MAKASSAR, RAKYATSULBAR.COM – Di tengah derasnya arus modernisasi yang sering menjadikan gelar akademik sebagai tolok ukur utama kesuksesan, KH. Amirullah Amri hadir membawa pesan yang lebih mendasar: bahwa kemuliaan seseorang tidak hanya ditentukan oleh tinggi rendahnya gelar, tetapi oleh adab yang menghiasi dirinya dan karya yang memberi manfaat bagi masyarakat.

Sebagai salah satu mubalig yang berkiprah dalam Lembaga Dakwah (LADIM) IMMIM, Prof. (HC) Dr. K.H. Amirullah Amri, M.A. dikenal sebagai sosok pendidik, dai, dan pemikir yang konsisten mengintegrasikan nilai-nilai keislaman dengan pengembangan sumber daya manusia. Gagasan tersebut tercermin kuat dalam salah satu karyanya yang berjudul “Gelar Tinggi, Adab dan Karya Membumi.”
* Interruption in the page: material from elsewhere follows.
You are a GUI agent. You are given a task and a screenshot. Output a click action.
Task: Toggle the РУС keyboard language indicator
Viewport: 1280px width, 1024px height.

Buku ini bukan sekadar kumpulan tulisan inspiratif, melainkan refleksi mendalam tentang hakikat ilmu pengetahuan dan tanggung jawab moral seorang intelektual. Melalui berbagai kisah, pengalaman, dan renungan, KH. Amirullah Amri mengingatkan bahwa gelar akademik hanyalah simbol capaian pendidikan. Nilai sejati seseorang terletak pada akhlak, integritas, dan manfaat yang dapat diberikan kepada sesama.

Menurut beliau, pendidikan tidak boleh berhenti pada pencapaian intelektual semata. Dalam tradisi keilmuan Islam, adab merupakan fondasi utama sebelum ilmu. Ilmu yang tidak melahirkan akhlak mulia hanya akan menjadi kebanggaan pribadi, sedangkan ilmu yang disertai adab akan menjadi cahaya yang menerangi kehidupan umat.

Perjalanan akademik dan pengalaman panjang beliau di dunia pendidikan hingga meraih gelar doktoral dijadikan sarana untuk menegaskan bahwa setiap capaian ilmu adalah amanah. Gelar bukanlah garis akhir perjalanan, melainkan titik awal untuk mengabdi lebih luas kepada masyarakat, bangsa, dan agama.

Sebagai mubalig LADIM IMMIM, KH. Amirullah Amri senantiasa mendorong lahirnya generasi Muslim yang unggul dalam ilmu, luhur dalam akhlak, dan produktif dalam berkarya. Dakwah yang beliau bangun tidak hanya mengajak umat memahami ajaran Islam secara normatif, tetapi juga mendorong implementasinya dalam kehidupan nyata melalui pendidikan, pengabdian sosial, dan pembangunan peradaban.

Pemikiran dan keteladanan KH. Amirullah Amri menjadi inspirasi bahwa keberhasilan sejati bukanlah sekadar memiliki gelar yang tinggi, tetapi mampu menghadirkan adab yang mulia dan karya yang membumi demi kemaslahatan umat.